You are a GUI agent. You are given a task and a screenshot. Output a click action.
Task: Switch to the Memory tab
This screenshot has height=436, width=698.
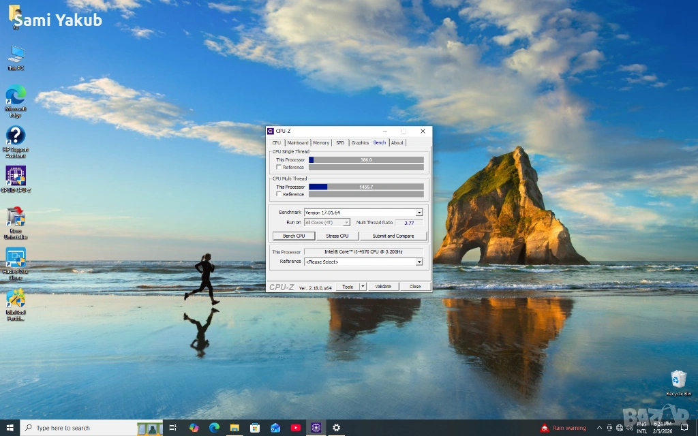click(x=321, y=143)
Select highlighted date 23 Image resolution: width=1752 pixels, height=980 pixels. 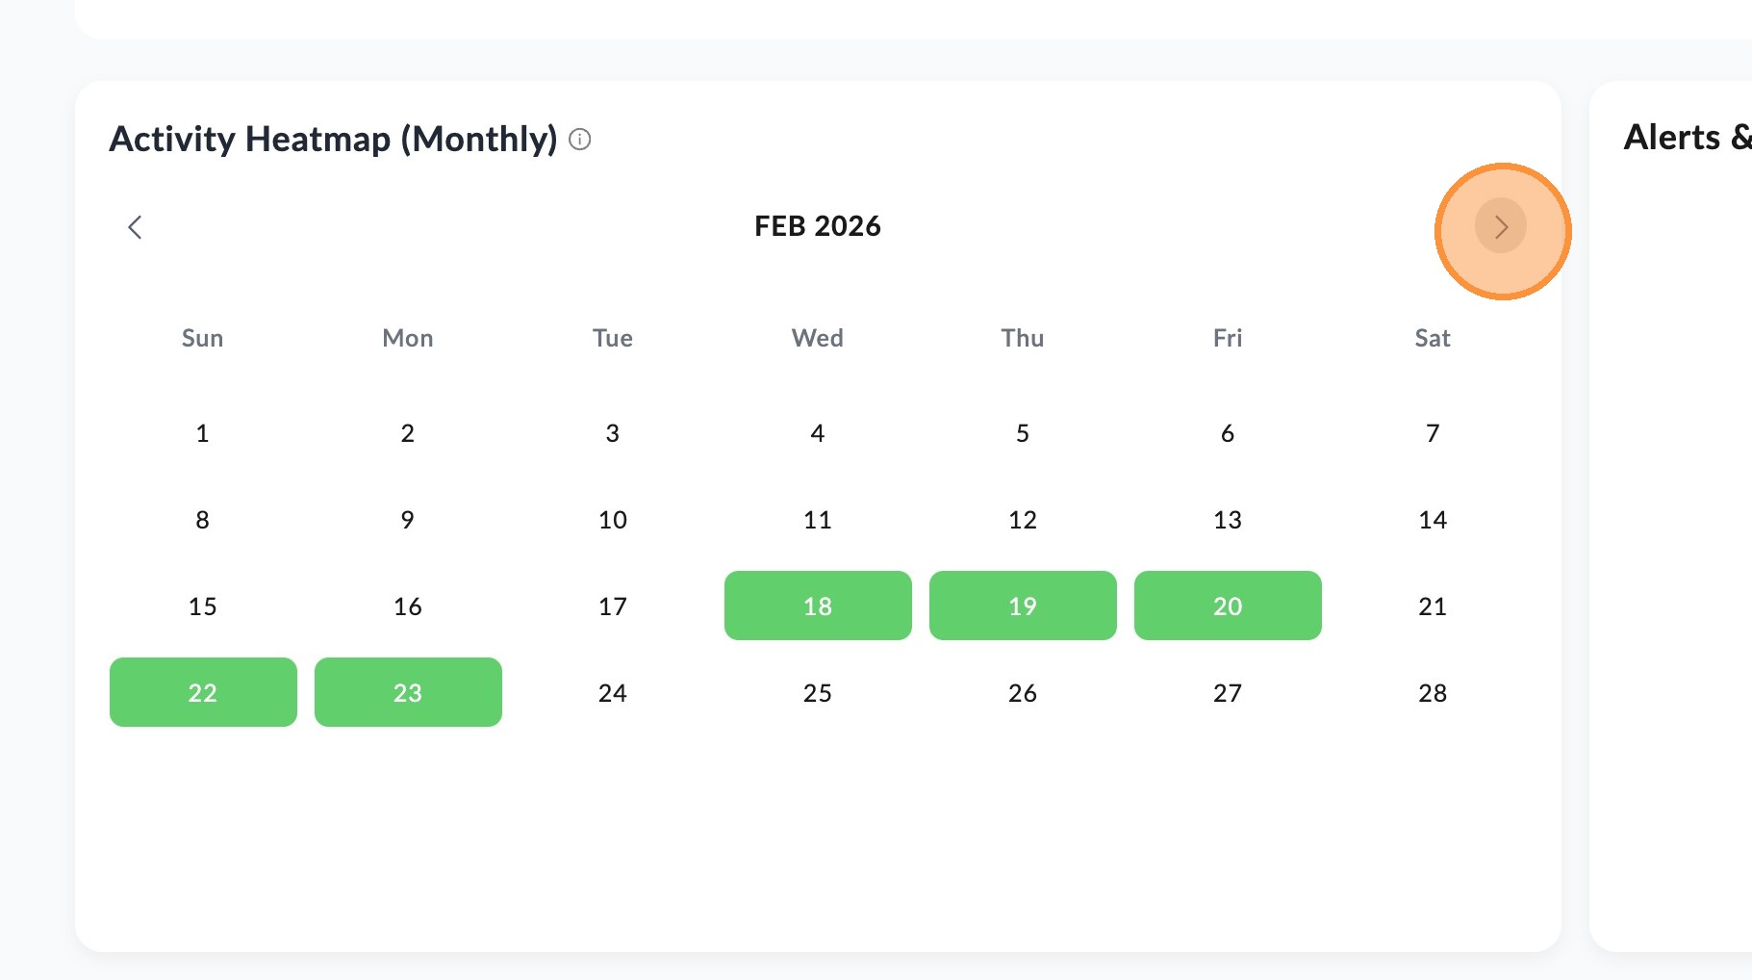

- _Problem to work on_
Could you reproduce exactly, and only, the lines from the one containing "Task: Switch to the Memory tab" through the end of the records above, both included, while leaving out the pictures?

- _Reply to the task_
Task: Switch to the Memory tab
This screenshot has height=436, width=698.
click(x=321, y=143)
Select highlighted date 23 Image resolution: width=1752 pixels, height=980 pixels. 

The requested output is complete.